Oral CTX at the doses we take does NOT cause us to lose all, or even most, of our hair. At my age, my hair was already thinning. CTX made it thin more, but that stopped as soon as I quit taking it. It was never thin enough for people in general to notice it. I'm now on MTX along with folic acid, and there is no more thinning going on; if anything, I've noticed it getting thicker.

As for weight gain, pred face, and others, those seem to be highly variable from one person to the next. She may have problems with these things. But they are a lot better that what would happen if she does nothing! Really, things could be much worse than having to go through standard treatment for Wegs.

I feel like she is getting IV treatment as she mentioned IV. However I have e-mailed her and asked her for clarification. I know absolutely nothing about CTX.

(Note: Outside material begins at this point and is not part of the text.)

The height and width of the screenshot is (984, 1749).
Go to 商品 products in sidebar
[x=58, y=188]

I think CTX does pretty much the same thing as MTX, it is just stronger and harder-hitting and known to be more toxic. I never had infusions, though, just oral. I've heard oral, taken continuously, is more effective than infusions but also more potentially toxic.

I am losing lots of hair, which is sort of distressing, but like others have said, I will deal with that if I have to...it more important to get better. I also agree with carriej22 that this forum may scare her, being that she is so young. I know that a lot of it scares me and I'm much older than she is. I also believe that more knowledge is power...and I'll only take in what I can handle at the time. We shall see.

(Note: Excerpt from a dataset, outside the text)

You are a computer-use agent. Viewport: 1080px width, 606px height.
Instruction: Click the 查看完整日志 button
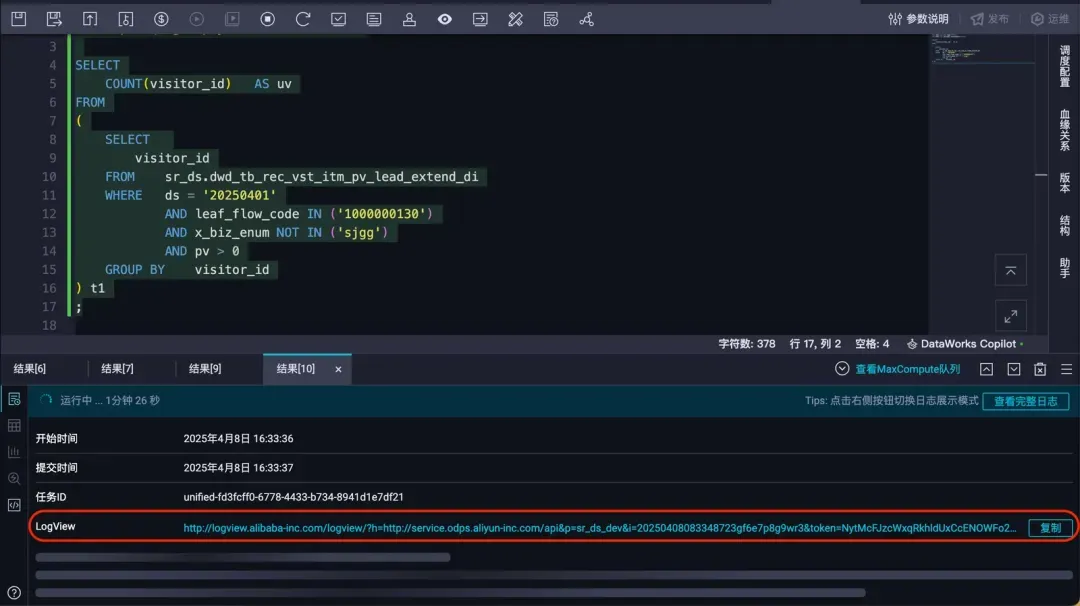pyautogui.click(x=1025, y=401)
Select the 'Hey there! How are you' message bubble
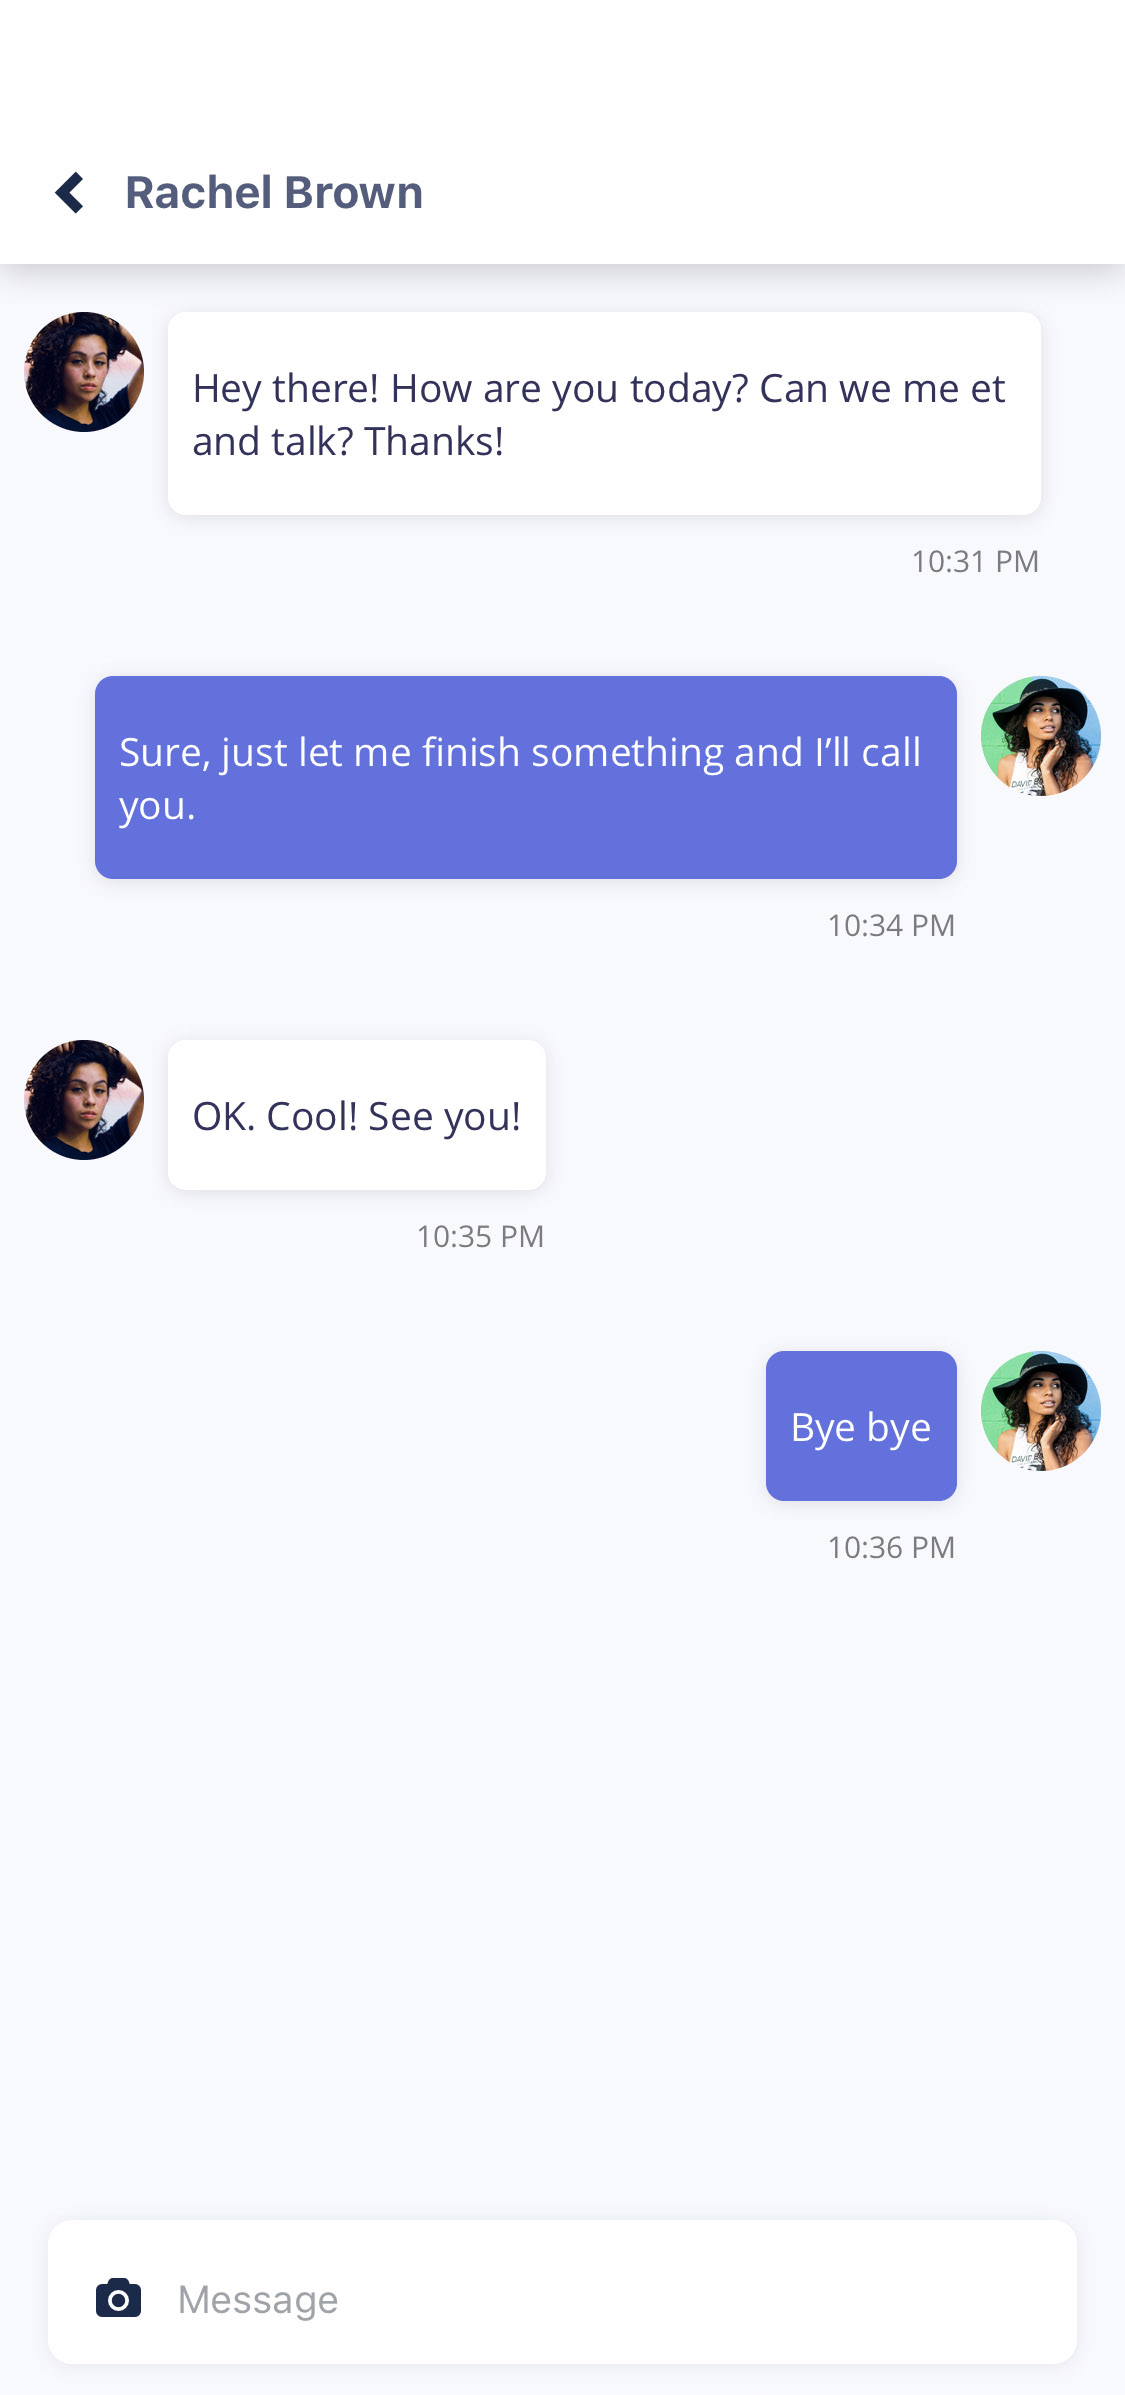 pos(604,414)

I took oral ctx (100-150 mg/day) for about 16 months with no hair loss. I've been on 15 mg/week of mtx plus 1 mg/day of folic acid for about 8 months. My hair does not seem to be thinning, but is getting a little grayer and coarser. I think prednisone has had stronger effects on me with weight gain and some beginnings of osteopenia (forerunner of osteoporosis).

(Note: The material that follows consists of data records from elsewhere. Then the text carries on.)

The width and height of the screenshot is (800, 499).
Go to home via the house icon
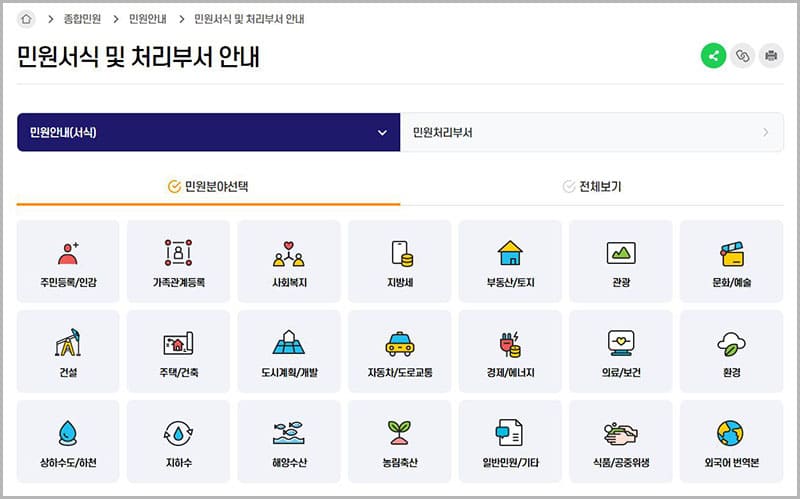(27, 19)
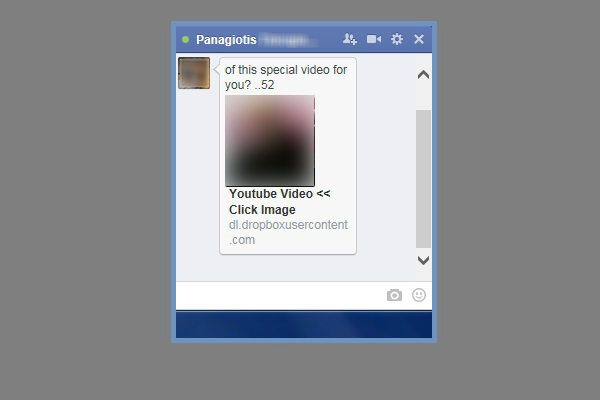The image size is (600, 400).
Task: Open the emoji smiley picker
Action: [419, 295]
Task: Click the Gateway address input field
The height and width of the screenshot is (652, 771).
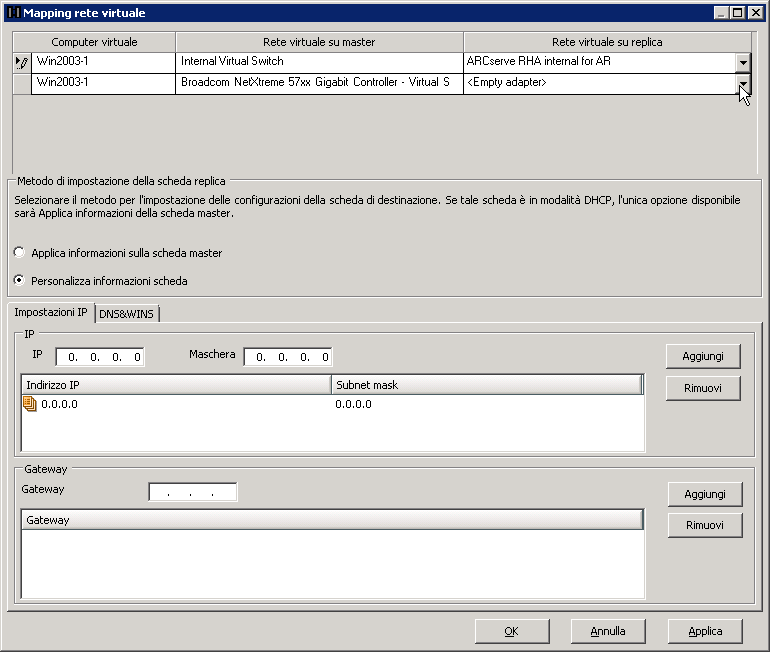Action: click(x=192, y=492)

in my experience, active disease is much worse than proper treatment.

I am also a new comer and considered not joining as I found it pretty depressing and scary, however, I joined with the thought ´better the devil you know´, and well whatever, one has to face this disease then get on with living with it and all its horrors, life is still sweet.

Every day is a gift, that’s why they call it the present.

I had a 3 month course of IV and my hair thinned out a bit but has come back to full thickness. Tell her that the treatment is essential and all will be well when everything is under control..
Michael Bell

I started with CTX orally and going on month 16. I did notice hair loss but I had plenty of hair to lose. I had rather be bald and getting treatment that have a beutiful full head of hair and be 6 feet under. It's not a walk in the park, but it's manageable.

I hope she's gettign treatment soon.

Unfortunately both times I had a CTX oral treatment I lost the majority of my hair. At the end of my latest treatment my hair stylist used a buzzer on my hair until it was about 1/2 inch long. It sucks. Period. No way around it. Tell her to take biotin to help it stay strong, but at the end it just depends. I was sick in my early 20's and back then ignorance was bliss and really helped me along. But as I am sure she realizes she does have to deal with it and information is key if you want to get through it better and smarter. Knowledge helps you get through quicker I think, instead of floundering for awhile.

I was on CTX about a year and did lose some hair, but not so much as for it to be obvious to people. I've always had thick hair, but am at the age where it starts to thin a bit anyway. But the difference was obvious to me during that time. I guess it has been about a year since I switched from CTX to MTX, and it has definitely thickened up since then. And I do take folic acid with the MTX, which is supposed to help with this and other side effects. I guess everyone is different and some lose more than others. But as others have said, the benefit of these drugs in treating WG outweighs any concerns about hair loss. It is not nearly as pronounced, for most people, as what cancer patients experience from their higher doses of chemo. And I think they would say the same thing, they need the chemo more than the hair in order to survive.